The BL 8-inch howitzer Mark I through to Mark V (1 to 5) were a British improvisation developed early in the First World War to provide heavy artillery. It used shortened and bored-out barrels from various redundant naval 6-inch guns.

It bore no relation to the later 8-inch howitzer of the First World War, the Vickers 8-inch Mark VI to VIII howitzers which succeeded it.

History
The weapon entered service in February 1915.

The Mark I–V had many relatively minor differences in the carriages and trails and Mk IV, Mk VI and QF Mk II 6-inch naval gun barrels were used. However, the ballistic characteristics, propellant charges and shells used were similar for all Mks I–V. They are easily identified by their short thick barrel and twin recoil buffers above the barrel.

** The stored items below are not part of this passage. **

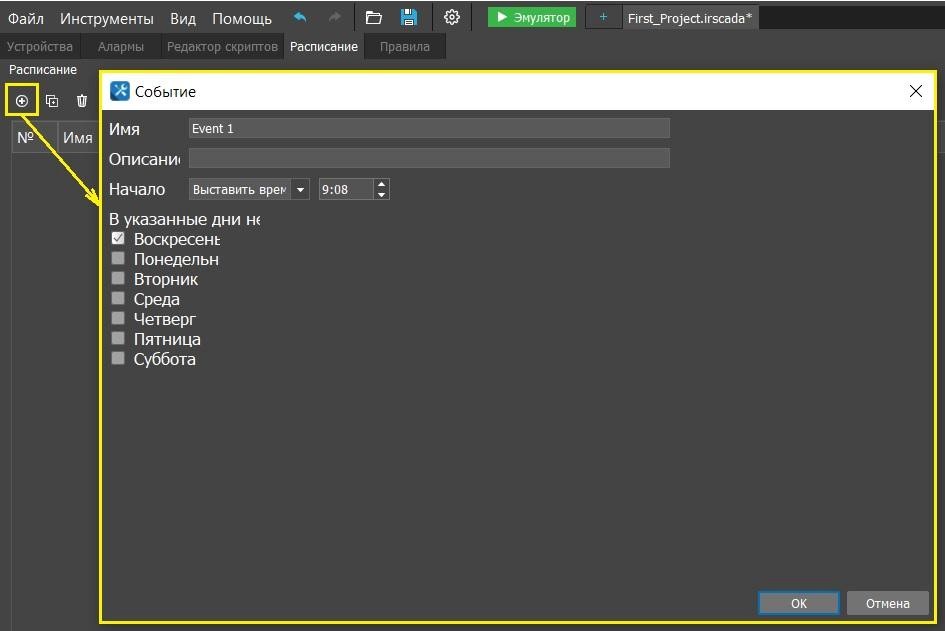Click the add event plus icon

(21, 101)
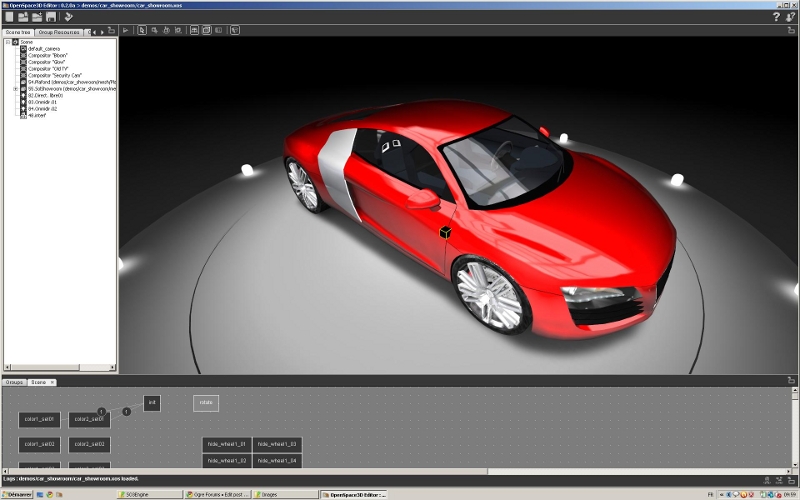Click the lock icon above scene tree
Image resolution: width=800 pixels, height=500 pixels.
tap(109, 32)
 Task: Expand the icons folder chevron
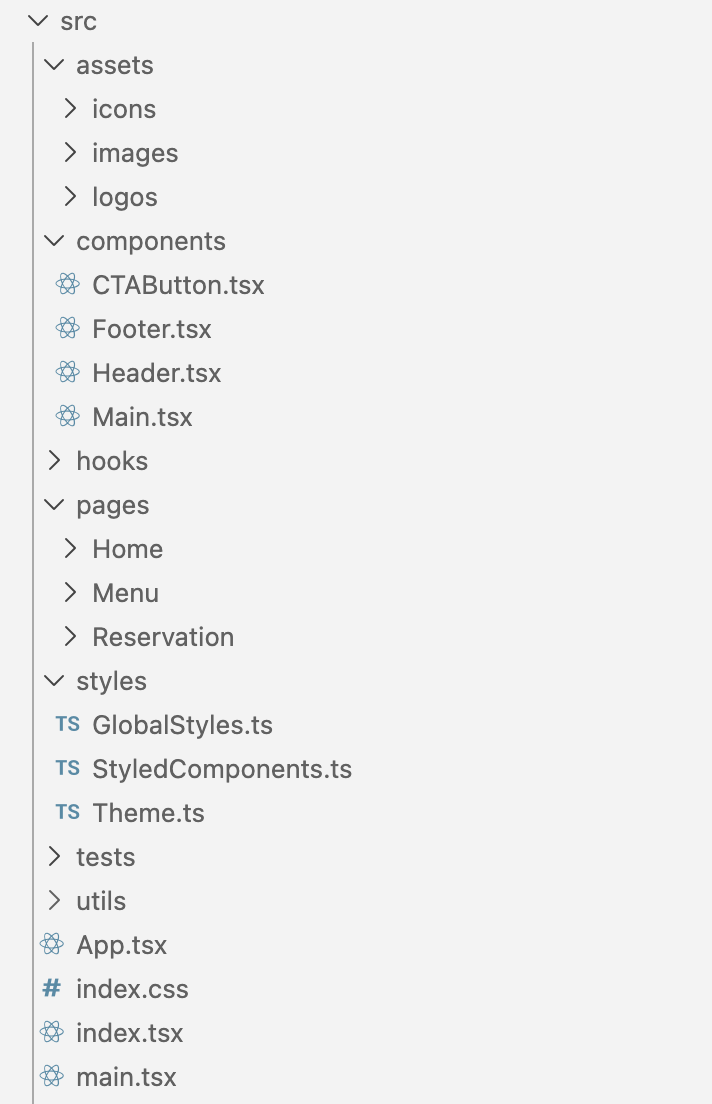pyautogui.click(x=70, y=109)
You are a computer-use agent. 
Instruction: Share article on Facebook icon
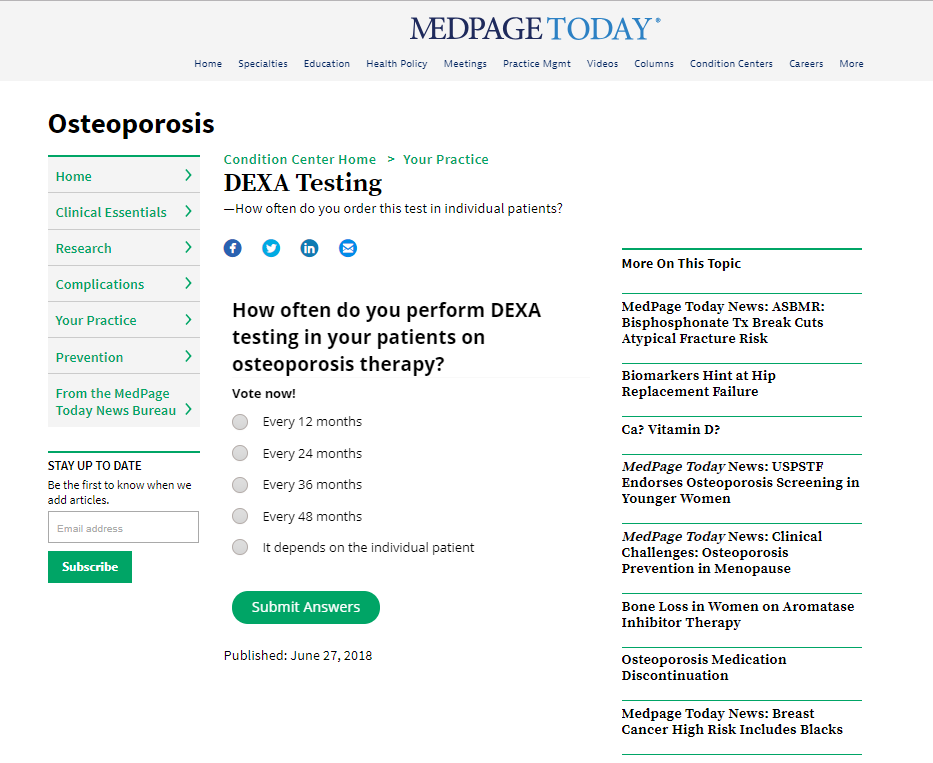click(x=233, y=248)
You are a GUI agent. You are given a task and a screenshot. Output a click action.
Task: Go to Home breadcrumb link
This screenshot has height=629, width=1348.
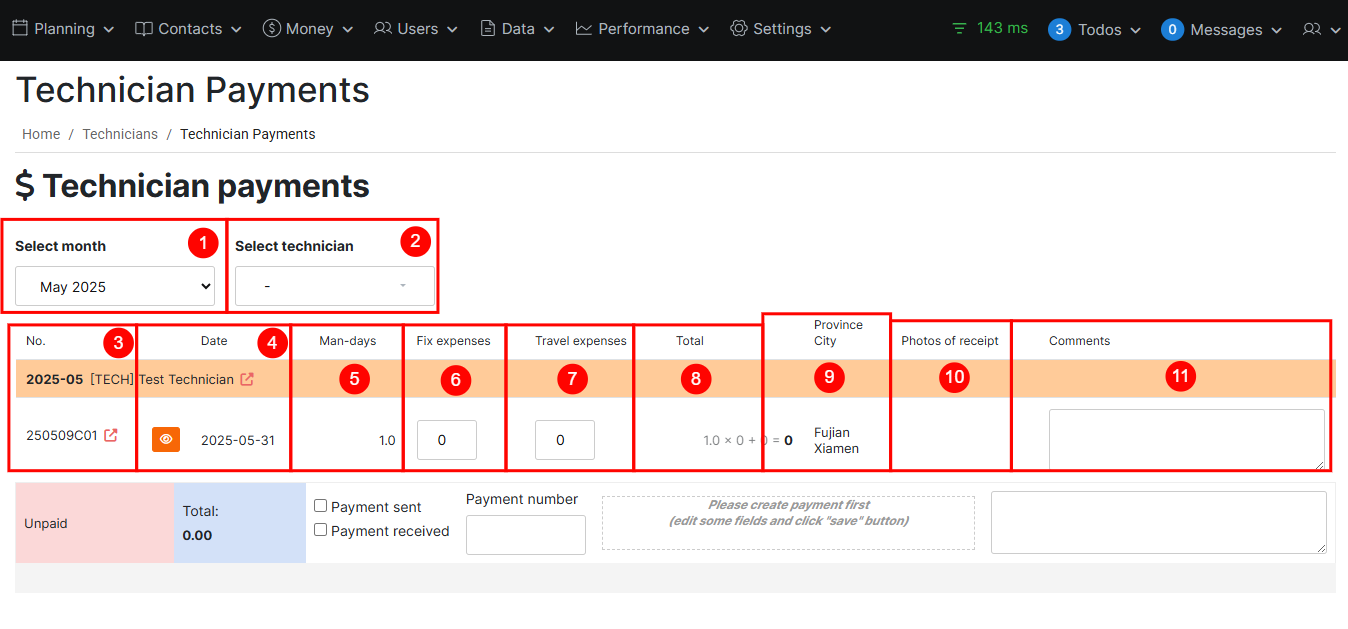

Mks I–IV were no longer repaired from summer 1917 onwards.

Combat use

They were operated by siege batteries of the Royal Garrison Artillery (RGA). Holt caterpillar tractors were used to tow them into position.

Mks I–V were limited by a short range and high weight, being 4–5 tons heavier than the succeeding Mk VI which was designed as a howitzer and hence had a much lighter barrel.

The improvised nature of the design led to failures such as premature explosion and unreliability in action, and difficulties of maintenance in workshops. There were also early quality-control problems with British mass production of ammunition in 1915 and early 1916 : "the 8-inch fuses failed so often that the battlefield was littered with unexploded 8-inch shells".

Despite their shortcomings they were generally considered a success :
"They were monstrous things and extremely heavy, but the machinery of the guns was very simple and that's why they did so extremely well and didn't give nearly as much trouble as some of the more complicated guns that came to appear later on. One was the very first to be made and it was marked, 'Eight-inch Howitzer No. 1 Mark I' so we called that gun, 'The Original'. It was marvellously accurate". Second Lieutenant Montague Cleeve, 36th Siege Artillery Battery, Royal Garrison Artillery.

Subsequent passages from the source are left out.